Agent Registry API
Purpose
The Agent Registry API is a separate service (apps/agent-registry-api/) that provides endpoints for agents to register themselves, report their status, and manage their lifecycle. It serves as the central registry for all agent instances in the system, enabling the orchestrator to discover available agents, monitor their health, and distribute jobs effectively.
Key Responsibilities:
- Provide HTTP endpoints for agent registration and deregistration
- Accept and process agent heartbeat/status updates
- Track agent instance capacity and current load in real-time
- Maintain the
AgentInstancetable in the database - Enable the orchestrator to discover available agent instances
- Support health monitoring and automatic failover
- Track agent type metadata in the
AgentRegistrytable
Authentication
The Agent Data API is authenticated using the API keys stored in the AgentAuth table. The API key is passed in the Authorization header as a Bearer token.
Architecture
The Agent Registry API is a server (Next.js or other framework) that exposes REST endpoints. It maintains two key database tables:
AgentRegistry: Stores agent type metadata (not version-specific)AgentInstance: Tracks all running agent instances and their status
The orchestrator queries these tables (either directly or via the API) to discover agents and distribute jobs. Agents use the API endpoints to register themselves and report status.
Database Schema
AgentRegistry
Stores agent type metadata (not version-specific). This table contains information about agent types, not individual instances.
{
id: string; // Agent ID (e.g., 'query-strategy', 'data-collection')
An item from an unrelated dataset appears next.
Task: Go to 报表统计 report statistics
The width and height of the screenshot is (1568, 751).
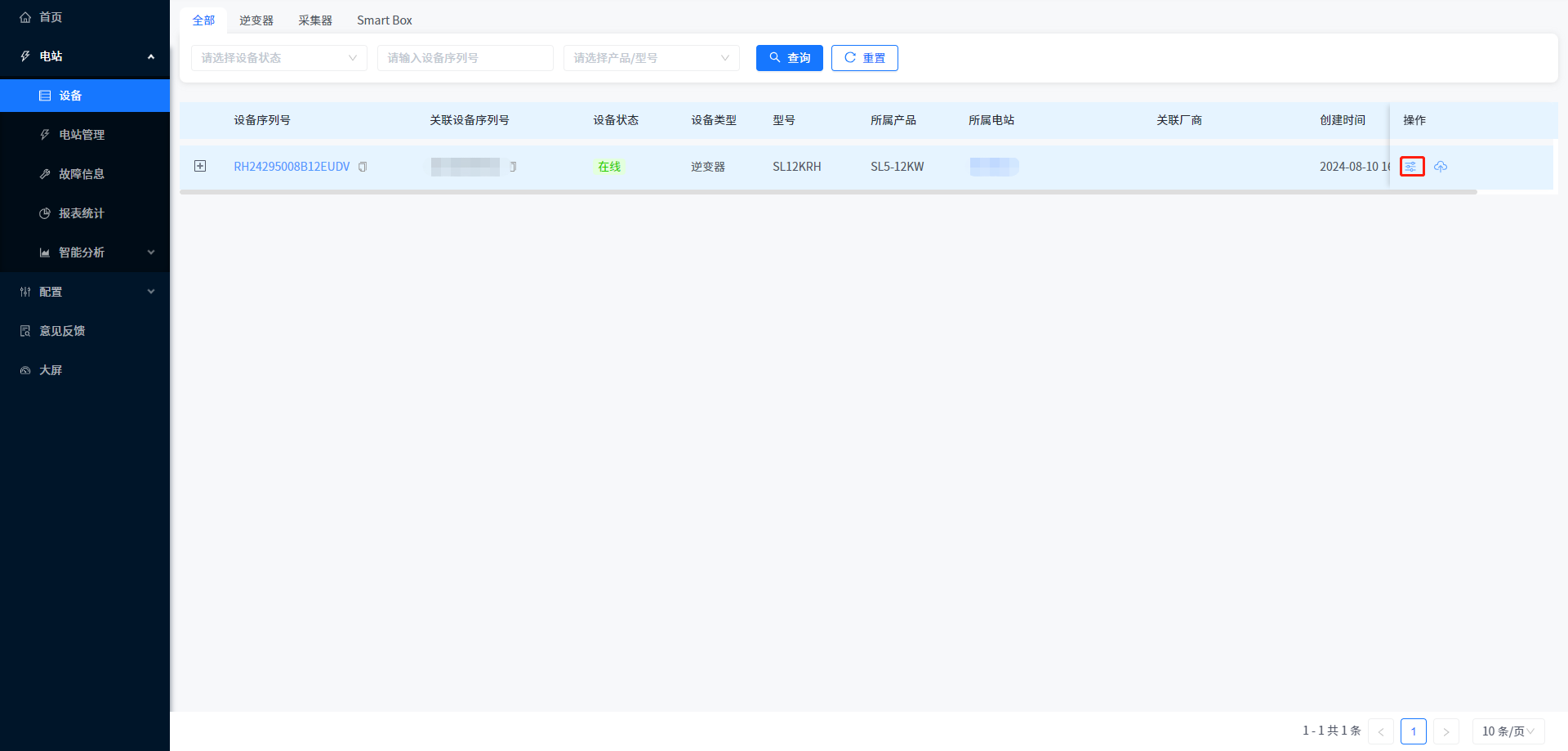Action: 81,213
name: string; // Human-readable name
description: string;
version: string; // Current/latest version (informational only)
endpoint: {
type: 'http' | 'webhook' | 'n8n' | 'cloud-function';
url: string; // Full URL to agent endpoint (base URL, not instance-specific)
method: 'POST' | 'PUT';
authentication?: {
type: 'bearer' | 'api-key' | 'oauth';
token?: string;
};
timeout: number; // Request timeout in milliseconds
retryConfig?: {
maxRetries: number;
backoff: 'exponential' | 'linear' | 'fixed';
delay: number;
};
};
inputSchema: object; // JSON Schema or Zod schema (JSON representation)
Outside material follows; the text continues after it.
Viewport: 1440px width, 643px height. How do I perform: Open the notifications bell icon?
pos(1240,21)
outputSchema: object; // JSON Schema or Zod schema (JSON representation)
parameterTypes: {
// Defines what parameters this agent accepts and how they can be expanded
ticker?: {
required: boolean;
expandable: boolean; // If true, scheduler can expand this to multiple jobs
scope: 'all' | 'active' | 'custom'; // Default scope for expansion
};
userId?: {
required: boolean;
expandable: boolean;
};
// ... other parameter types
};
enabled: boolean;
healthCheck?: {
endpoint: string;
interval: number;
};
metadata?: {
language?: string; // Implementation language
runtime?: string; // Runtime environment
deployment?: string; // Deployment type
};
lastHeartbeat?: Date; // Last health check timestamp (for agent type health)
createdAt: Date;
updatedAt: Date;
}AgentInstance
Tracks all running agent instances. Multiple instances of the same agent version can exist for horizontal scaling.
{
id: string; // Unique instance ID (e.g., 'data-collection-instance-1')
agentId: string; // Agent type (e.g., 'data-collection')
agentVersion: string; // Version this instance runs (e.g., '1.2.3')
endpoint: {
url: string; // Instance-specific endpoint URL
method: 'POST';
timeout: number;
};
status: 'active' | 'inactive' | 'unhealthy' | 'spawning';
capacity: number; // Max concurrent jobs this instance can handle
currentLoad: number; // Current number of running jobs
lastHeartbeat: Date; // Last health check timestamp
metadata?: {
region?: string;
zone?: string;
deployment?: string; // 'container', 'lambda', etc.
};
createdAt: Date;
updatedAt: Date;
}API Endpoints
POST /api/register
Registers a new agent instance or updates an existing registration.
Request Body:
{
instanceId: string; // Unique instance ID (generated by orchestrator or agent)
agentId: string; // Agent type (e.g., 'data-collection')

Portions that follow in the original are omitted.